** BEGIN Document extract **

Emperor or King, Count or Sheriff, did not hesitate to undertake, apart, of
course, from sanctuary or worship, what would seem to us specially the
churchman's task. Here there were possibilities of concord and fellowship in
work, which the great rulers of our period, whether clerical or lay, tried to
realise. But there were also possibilities of strife, to be all
the sharper because it was a conflict within one society and not a clash of
two.
Only
the preparation for this conflict, however, falls within our scope. But this
preparation is so often slurred over that its proper presentation is essential.
The medieval king, like Stuart sovereigns in England, was faced by a tremendous
and expensive task, and had scanty means for meeting it. The royal demesne was constantly impoverished by frequent grants: to keep
up order as demanded by local needs, and to provide defence as demanded by the
realm at large, called not only for administrative care but also for money
which was not forthcoming. It was easy to use the machinery of the Church to
help towards order: it was easy to raise something of an income and to provide
for defence by laying a hand upon church revenues and by making ecclesiastical
vassals furnish soldiers. Most of all, horse-soldiers were needed, although to
be used with economy and care, like the artillery of later days: their utility
had been learnt from the ravages of the Danes, able to cover quickly large
areas because of the horses they seized and used. Kings were quick to learn the
lesson; knight-service grew up, and is recorded first for ecclesiastical lands
in England.

** END Document extract **
** BEGIN Data shown **

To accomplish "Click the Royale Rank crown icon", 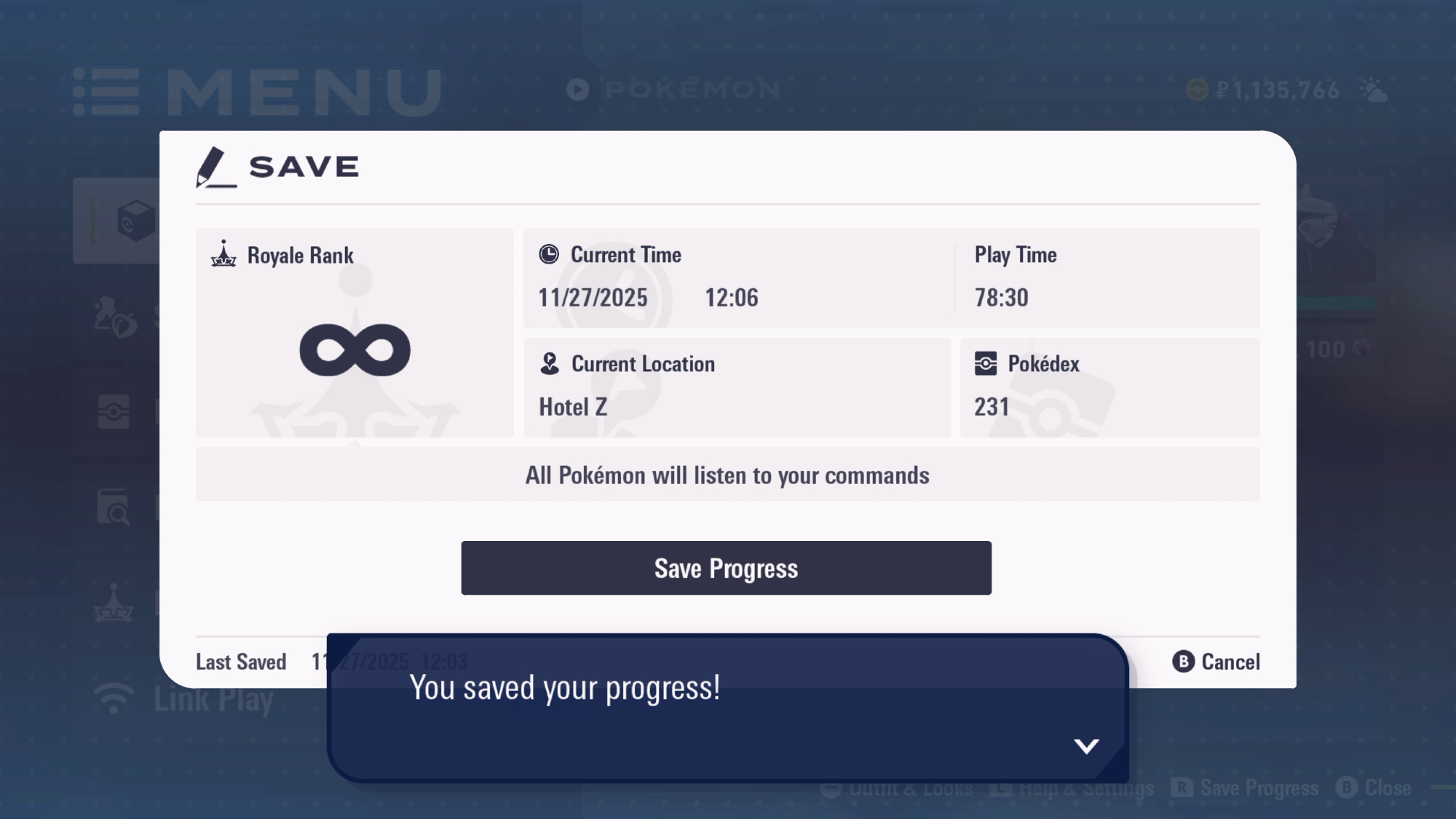I will point(223,255).
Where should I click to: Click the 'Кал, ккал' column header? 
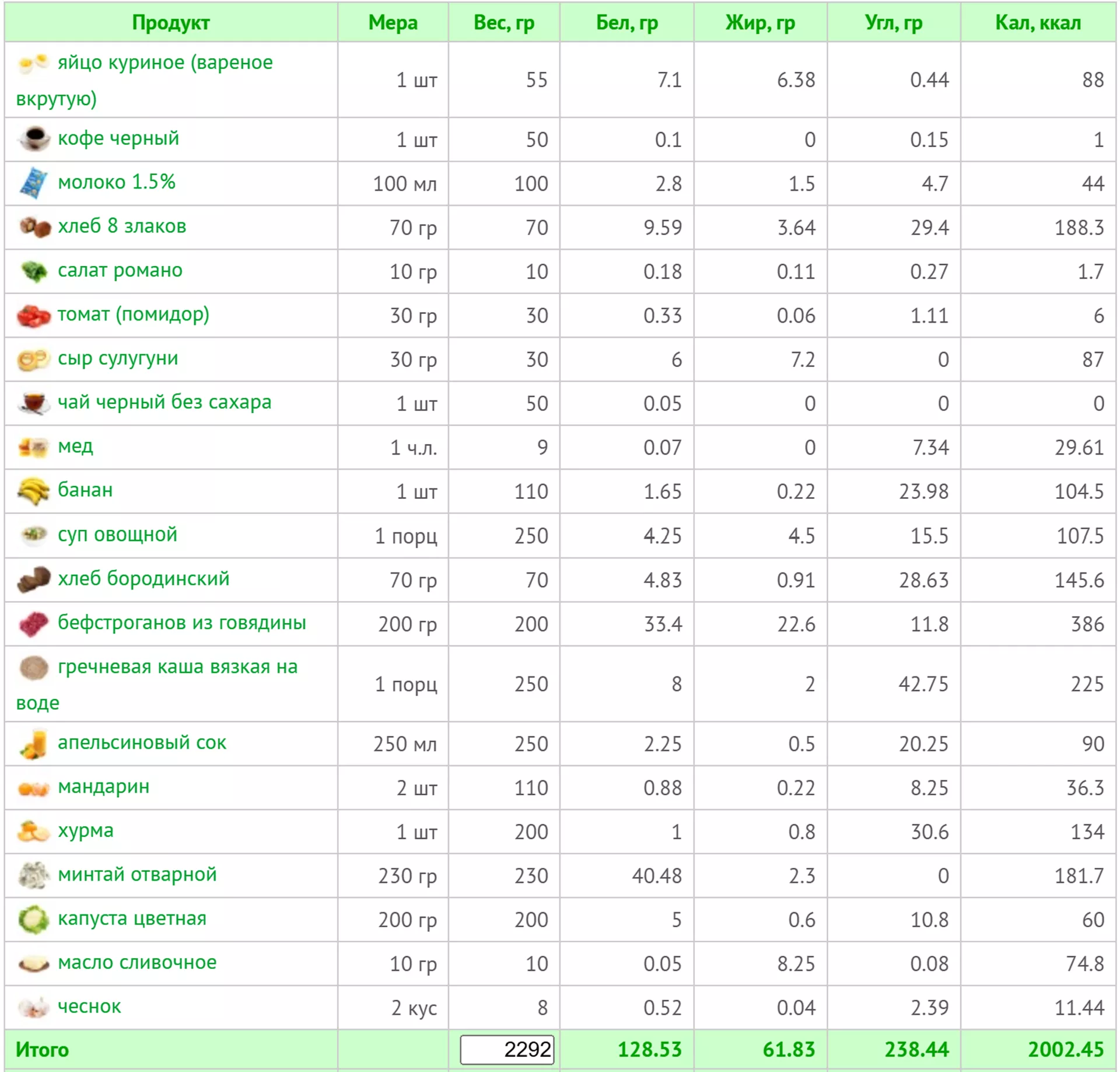(x=1037, y=22)
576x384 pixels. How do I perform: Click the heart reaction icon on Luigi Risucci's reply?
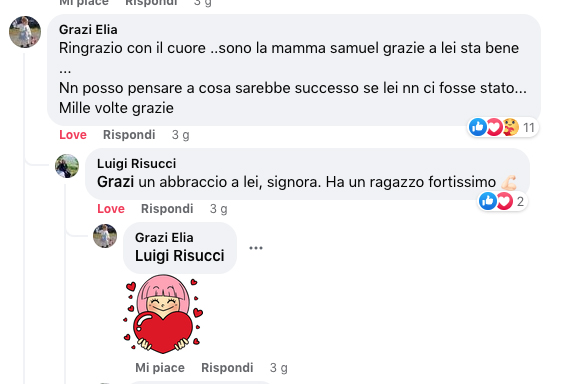click(x=505, y=201)
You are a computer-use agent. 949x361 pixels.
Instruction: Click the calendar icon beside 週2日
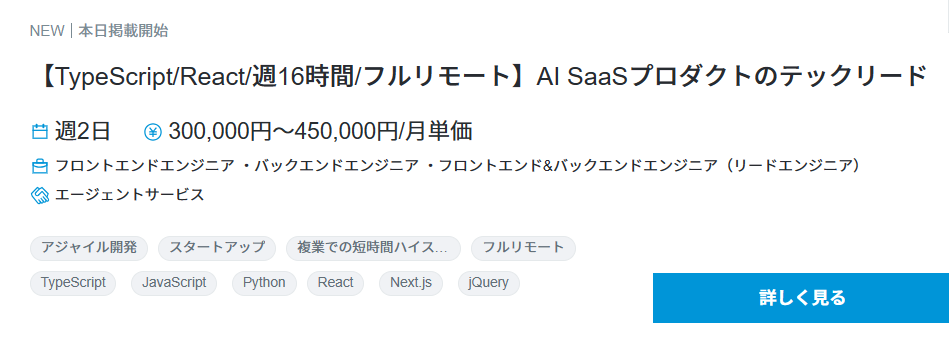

** END Data shown **

:: What to work on ::
Carry on the passage about medieval kings and the Church, starting right after its final sentence.

:: Answer to this task ::
It
is therefore first in the estates of the Church that the elements of feudalism
are noted in the double union of jurisdiction and knight-service with ownership
of lands. Thus, beginning with the equally urgent needs of the crown and of
localities, the elements of the Feudal system appeared and gradually grew until
they became the coherent whole of later days. But its practical formation
preceded its expression in theory. Its formation brought many hardships and
opened the way to many abuses. An individual often
finds his greatest temptations linked closely to his special capabilities and
powers, and in the same way, out of this attempt to give the world order and
peace, made by able rulers who were also men of devoted piety, sprang the
abuses which called forth the general movement of the eleventh century for
church reform. This was partly due to a revival within the Church itself, a
reform both in diocesan and monastic life, beginning in Lorraine and Burgundy,
and seen significantly in the rapid Western growth of Canon Law. But it was complicated
and conditioned by politics, especially by those of Italy and Germany,
imperfectly linked together by the Empire. Its history in the earlier stages is
indicated in this volume, but must be discussed more fully along with the
church policy of the great Emperor Henry III. Because its history under him is
so closely joined to that of the wider period, reaching from the Synod of Sutri
to the Concordat of Worms, it is left over for a later volume, although the purely
political side of his reign is treated here.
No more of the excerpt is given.